Problem dotyczy systemów wspomagania kierowania, podejmowania decyzji, a także tych, które w przyszłości zajmą się kierowaniem pojazdami za nas. Obecnie to ludzie kierują pojazdami i to oni ponoszą odpowiedzialność za swoje decyzje podejmowane za kierownicą – oczywiście nie zawsze, bo są sytuacje wyjątkowe, dochodzi także do tragedii, w których „nikt nie zawinił” (choć słowa takie na pewno nie są przekonywujące dla rodzin ofiar), po prostu splot nieszczęśliwych zdarzeń, zbyt krótki czas na decyzję lub reakcja instynktowna. Jeżeli stery zostaną przejęte przez systemy komputerowe, sytuacja ulegnie diametralnej zmianie, bo one przetwarzają informacje zupełnie inaczej niż my, czy jest tu więc miejsce na ludzką etykę?

Wspaniała technologia, czy potencjalny morderca?
Wspaniała technologia, czy potencjalny morderca?

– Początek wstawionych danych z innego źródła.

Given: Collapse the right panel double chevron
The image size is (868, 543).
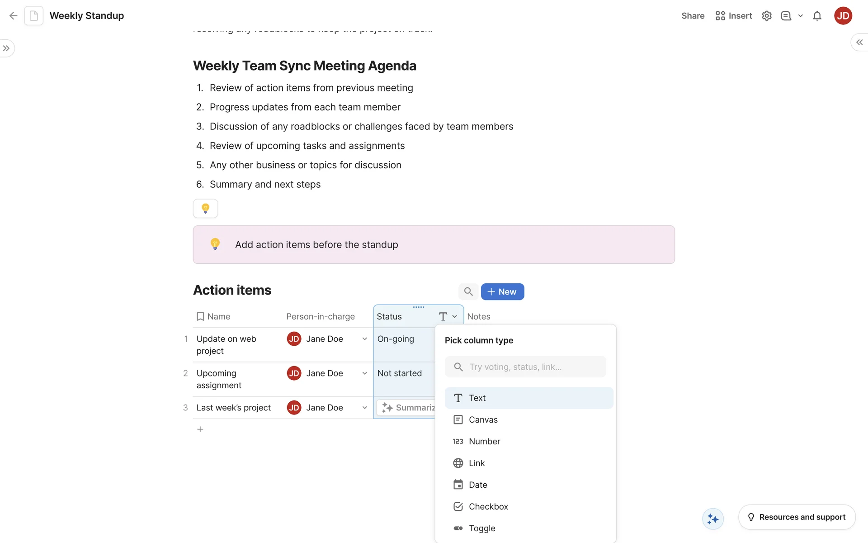Looking at the screenshot, I should click(x=859, y=42).
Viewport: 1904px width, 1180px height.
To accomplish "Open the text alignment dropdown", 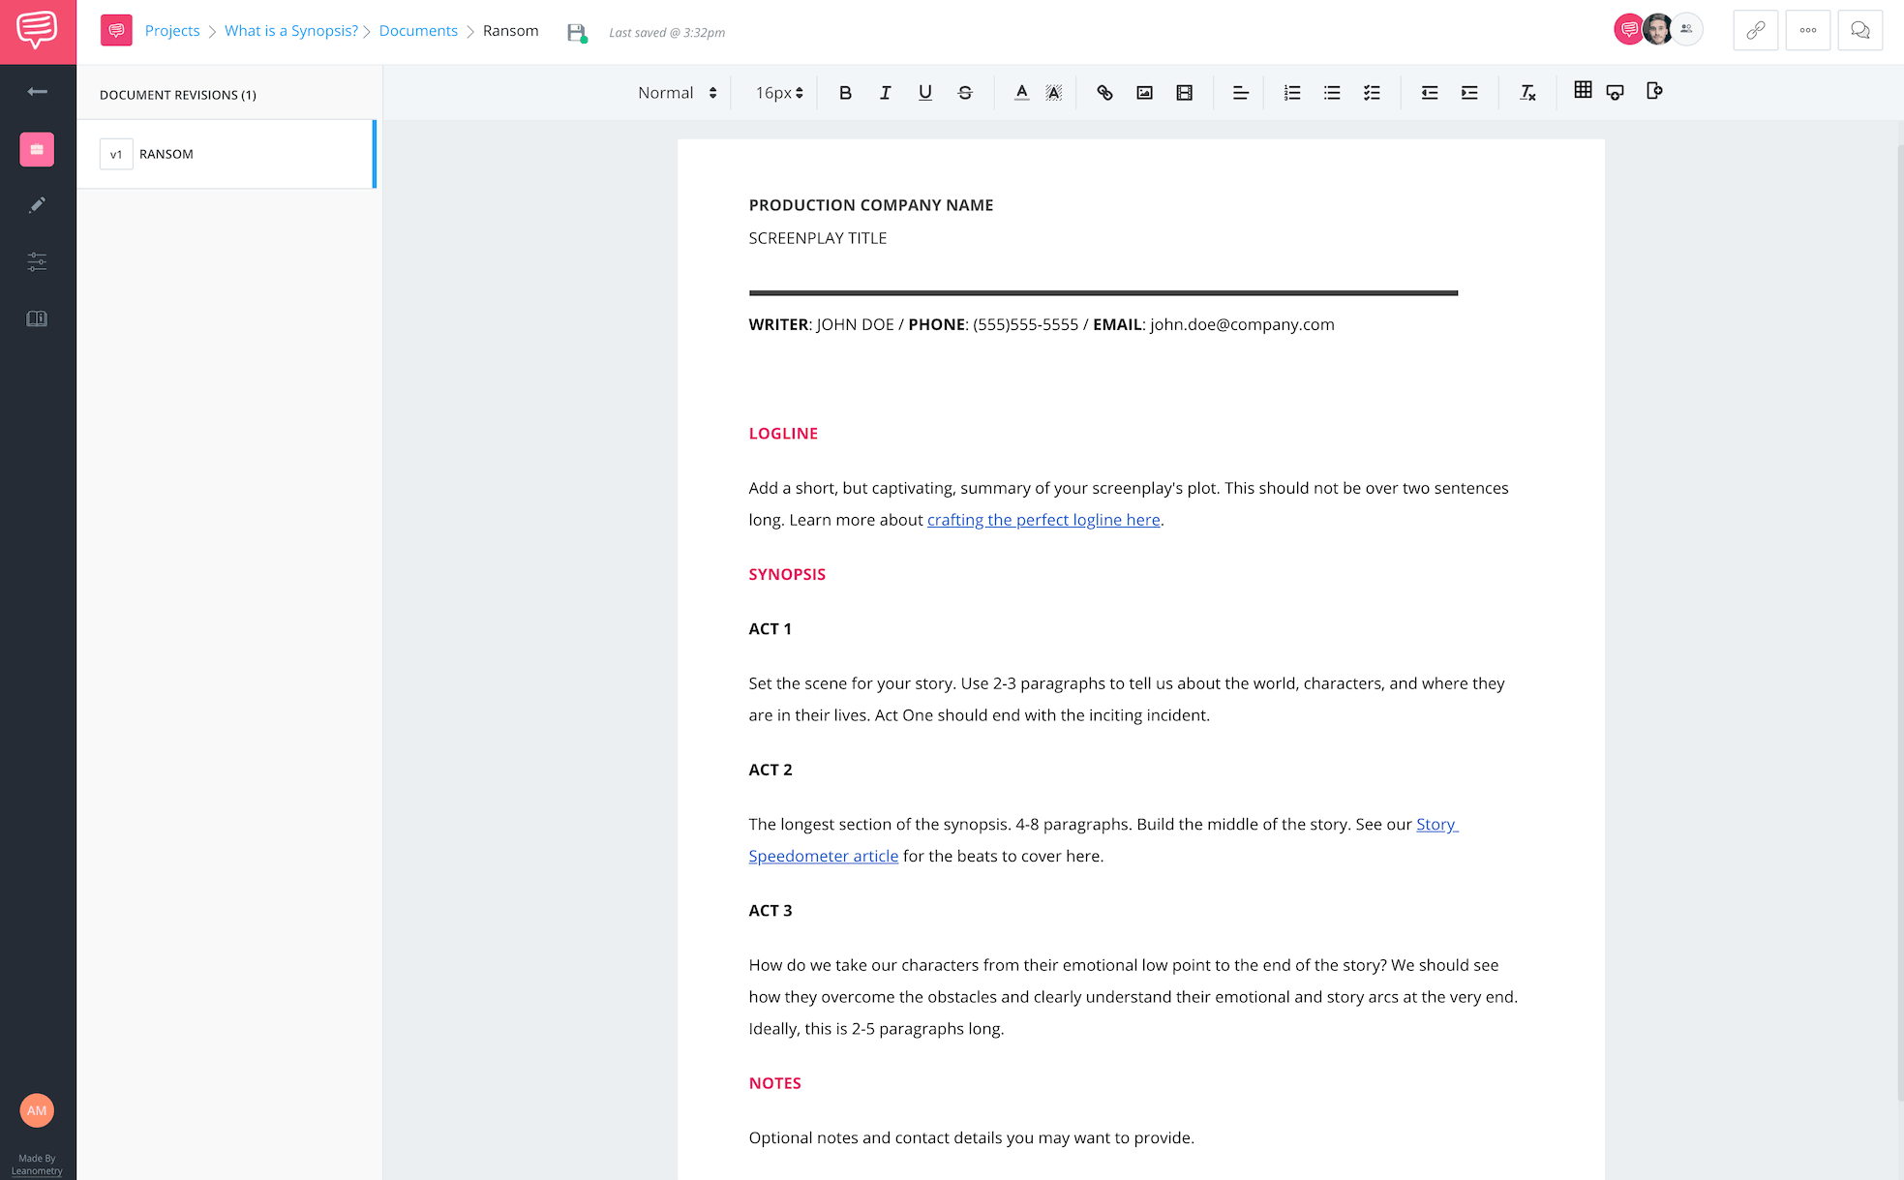I will tap(1240, 92).
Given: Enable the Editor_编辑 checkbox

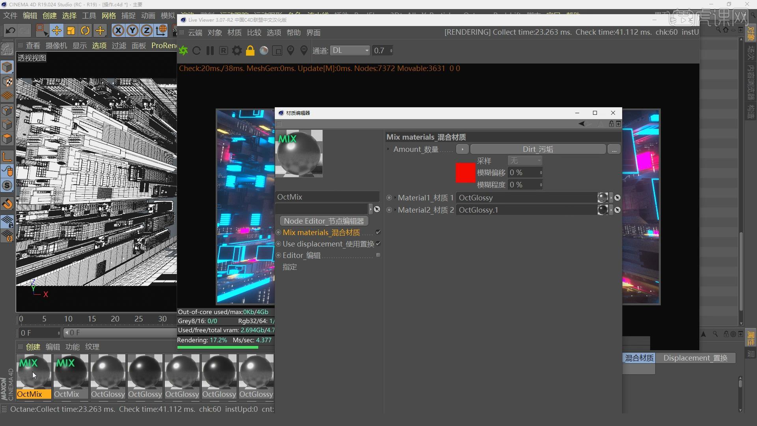Looking at the screenshot, I should (x=378, y=255).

Sprawę dobrze przedstawia dylemat wagonika wprowadzony przez Philippę Foot. Na potrzeby naszych rozważań załóżmy, że jedziemy samochodem i np. zaśniemy za kierownicą, auto będzie kierowało się wprost w piątkę pieszych… System zajmujący się wspomaganiem przejmie nad nim kontrolę, odbije w drugą stronę… i wpadnie w jedną osobę po drugiej stronie. W efekcie uderzenia osoba ta zginie. Czy taka reakcja jest moralna, czy jest zgodna z naszą etyką? Oczywiście najprostszym wytłumaczeniem będzie stwierdzenie wyboru „mniejszego zła”, ale to zarazem zupełne pogodzenie się z tym, że tak czy siak musiało dojść do takiej, złej sytuacji. Co ma do tego producent samochodu, który zaprojektował cały system sterowania i w tej sposób przyczynił się do śmierci tej osoby? Gdyby system nie zmienił toru jazdy, zagrożone byłoby życie piątki osób: producent jest winny. Jeżeli zdecyduje się na zmianę i śmierć jednej osobny – robi to „świadomie”, również jest winny. Jak widać, dylemat ten nie jest wcale prosty do rozwikłania.

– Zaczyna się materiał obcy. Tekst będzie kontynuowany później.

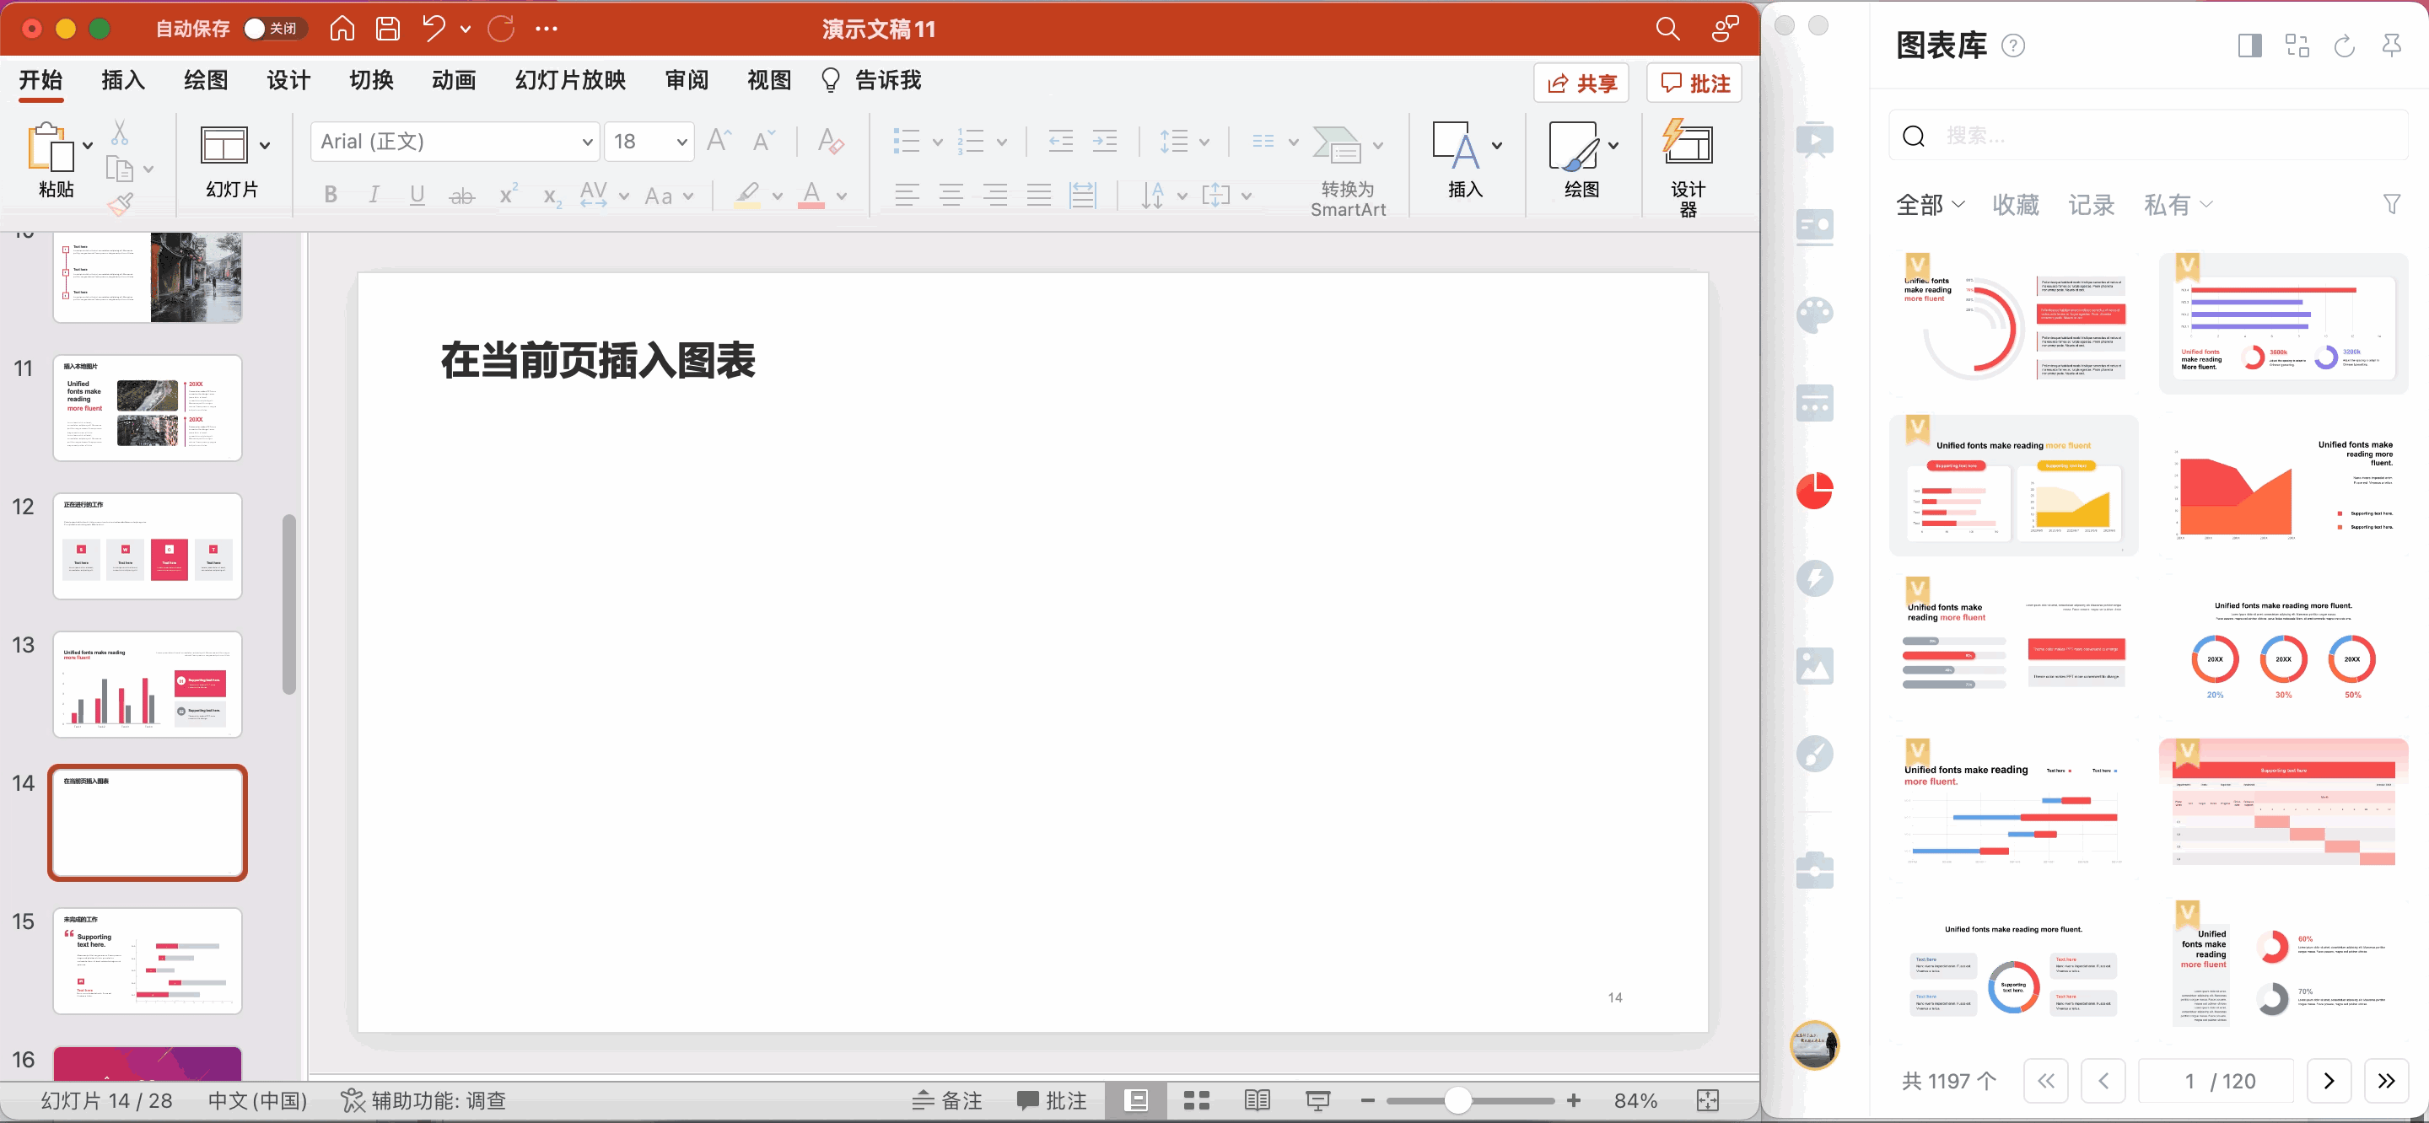Click the Format Painter brush icon

pyautogui.click(x=120, y=205)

Pewnym rozwiązaniem mogłoby się okazać przekazanie pewnej kontroli w ręce właścicieli samochodów. Według badań ankietowych, 44% osób chciałoby samodzielnie decydować o „wyborach” systemów samochodowych, a tylko 12% zdałoby się na wybór producenta. To pozwalałoby na różne warianty np. takie ustawienie samochodu, aby w razie sytuacji kryzysowych dążył on do minimalizacji uszkodzeń i co za tym idzie kosztów naprawy. Inny wariant to dbanie przede wszystkim o zdrowie kierowcy. Kolejny to zwracanie większej uwagi na otoczenie. Rozwiązanie idealne? Niestety nie, bo nadal mamy do czynienia z ogromną liczbą czynników, które musi wziąć na swoje barki producent: w sytuacji z dylematu wagonika ratować np. młodą, czy starszą osobę? Białego czy czarnego? Systemy samochodowe będą zapewne coraz bardziej rozbudowane, pozwalając na coraz lepsze analizowanie otoczenia, w tym i innych osób. Jakiś centralny system kierowania ruchem pozwoli z kolei na uzyskanie informacji o tym, kto podróżuje innym samochodem mogącym brać udział w wypadku, oraz lepsze wyliczenie słusznej decyzji.

Co w sytuacji gdy zostaną stworzone jakieś odgórne założenia np. uznające za „mniejszą stratę” osoby starsze, a za konieczne do ratowania młode. Takie, które nie będą dbało o motocyklistów bez kasków, podobnie jak i pogodzą się ze śmiercią samochodów spalających duże ilości paliwa i zanieczyszczających środowisko? Idźmy dalej: można przecież wziąć pod uwagę różnice rasowe, stan konta bankowego, czy wyznawaną religię. To nie jest abstrakcyjne rozważanie, ale problemy, które już niebawem będą na nas czekały. Z jednej strony jakiś specyficzny „ogół świata” kieruje się pewnymi „pozytywnymi” zasadami moralnymi, z drugiej jednak każdy ma prawo do życia, co pokazują same ankiety: w wypadku zagrożenia życia 36% poświeciłoby siebie, ale reszta, aż 64% wolałaby śmierć nieznanego dziecka, niż swoją własną. Dopóki nie znajdziemy się w sytuacji zagrożenia własnego życia możemy roztaczać wizje bohaterskich czynów i poświęcenia, te zweryfikuje jednak brutalna rzeczywistość.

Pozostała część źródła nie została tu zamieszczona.